Kendala itu telah memberikan tekanan bukan hanya pada bantuan pemerintah ke Ukraina, tetapi juga pada janji Mr. Scholz yang dibuat setelah awal perang dua setengah tahun lalu untuk Jerman melakukan pergantian strategis dramatis dan meningkatkan pengeluaran militer.
Sejak itu, peningkatan pengeluaran militer Jerman sebagian besar telah dipenuhi dengan dana khusus 100 miliar euro, di luar anggaran reguler, yang diperkirakan akan habis pada tahun 2027. Mr. Lindner bersikeras agar pemerintah tidak lagi mengambil pinjaman di luar anggaran untuk proyek khusus, seperti peningkatan pengeluaran militer.
Hanya pada Jumat lalu koalisi setuju untuk menyempitkan sasaran defisit anggaran 2025 dari 17 miliar euro ($18,9 miliar) menjadi €12 miliar, setelah proposal asli gagal.
Sebagai bagian dari kesepakatan itu, harian Jerman Frankfurter Allgemeine Sonntagszeitung melaporkan, Mr. Lindner menyarankan dalam sebuah surat bahwa pemerintah akan membekukan bantuan militer baru ke Ukraina sampai sumber daya anggaran penuh didanai.
Bulan lalu, pemerintah memutuskan untuk memotong pendanaan 2025 ke Ukraina dari €7,5 miliar menjadi €4 miliar, dengan alasan bahwa defisit tersebut akan berasal dari pendapatan yang diantisipasi dari aset Rusia yang dibekukan yang dipegang di Eropa dalam sebuah rencana yang disepakati oleh Grup 7 negara di pertemuan puncak mereka pada bulan Juni di Italia.
Di sana, G7 menyetujui pinjaman $50 miliar ke Ukraina, menggunakan aset Rusia yang dibekukan sebagai jaminan. Bersama dengan dana yang diberikan oleh negara-negara individual, Mr.
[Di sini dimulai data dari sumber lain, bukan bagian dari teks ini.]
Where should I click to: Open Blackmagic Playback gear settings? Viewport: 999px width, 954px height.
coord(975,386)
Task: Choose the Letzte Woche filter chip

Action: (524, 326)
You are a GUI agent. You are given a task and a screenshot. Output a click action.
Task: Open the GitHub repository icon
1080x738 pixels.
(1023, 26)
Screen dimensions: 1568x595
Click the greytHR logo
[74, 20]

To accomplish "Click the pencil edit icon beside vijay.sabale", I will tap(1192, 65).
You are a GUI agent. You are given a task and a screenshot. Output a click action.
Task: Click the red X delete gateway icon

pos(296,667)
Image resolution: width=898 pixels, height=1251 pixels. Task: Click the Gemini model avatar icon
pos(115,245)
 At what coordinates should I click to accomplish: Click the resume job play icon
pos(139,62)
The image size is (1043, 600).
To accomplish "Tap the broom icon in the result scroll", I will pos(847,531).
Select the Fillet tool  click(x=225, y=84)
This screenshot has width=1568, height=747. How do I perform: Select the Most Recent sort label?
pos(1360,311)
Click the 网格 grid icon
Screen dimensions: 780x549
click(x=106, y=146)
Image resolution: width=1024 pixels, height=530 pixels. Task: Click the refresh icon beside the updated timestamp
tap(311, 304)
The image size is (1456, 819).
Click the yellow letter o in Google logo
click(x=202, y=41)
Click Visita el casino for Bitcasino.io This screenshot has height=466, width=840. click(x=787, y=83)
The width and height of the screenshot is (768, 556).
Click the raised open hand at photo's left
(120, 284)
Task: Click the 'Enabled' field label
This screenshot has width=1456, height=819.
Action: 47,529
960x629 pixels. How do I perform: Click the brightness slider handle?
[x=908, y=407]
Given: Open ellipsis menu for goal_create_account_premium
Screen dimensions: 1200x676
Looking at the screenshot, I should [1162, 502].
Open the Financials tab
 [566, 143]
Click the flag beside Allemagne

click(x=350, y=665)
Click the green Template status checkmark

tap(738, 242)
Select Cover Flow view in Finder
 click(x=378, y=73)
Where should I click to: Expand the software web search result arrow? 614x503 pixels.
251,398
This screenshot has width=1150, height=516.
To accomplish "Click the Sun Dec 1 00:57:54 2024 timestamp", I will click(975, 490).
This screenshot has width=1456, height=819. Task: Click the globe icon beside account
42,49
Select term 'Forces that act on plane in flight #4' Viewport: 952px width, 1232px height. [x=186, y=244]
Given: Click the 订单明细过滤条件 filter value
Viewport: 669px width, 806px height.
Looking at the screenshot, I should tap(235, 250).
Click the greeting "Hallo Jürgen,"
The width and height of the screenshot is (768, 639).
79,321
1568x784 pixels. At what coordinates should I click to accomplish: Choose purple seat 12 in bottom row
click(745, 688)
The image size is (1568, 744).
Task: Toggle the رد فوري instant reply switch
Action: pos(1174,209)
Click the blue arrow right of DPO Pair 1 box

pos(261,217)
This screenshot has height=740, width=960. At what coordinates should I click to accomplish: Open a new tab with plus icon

Scholz mengatakan, “ini akan lebih dari apa yang telah tersedia bagi Ukraina dalam hal dukungan hingga saat ini.”
Jerman adalah pendukung terbesar Eropa dalam perang Ukraina melawan invasi Rusia, memberikan lebih dari €14 miliar dalam bentuk dukungan — sebagian besarnya militer — antara invasi pada Februari 2022 dan akhir Juni 2024, menurut Institut Kiel untuk Ekonomi Dunia.
Ditanya tentang keputusan Ukraina untuk menyerang Rusia di wilayah Kursk, Mr. Scholz mengatakan bahwa dia tidak mengetahuinya sebelumnya dan menyarankan bahwa “ini adalah operasi yang sangat terbatas dalam hal ruang dan mungkin juga dalam hal waktu.”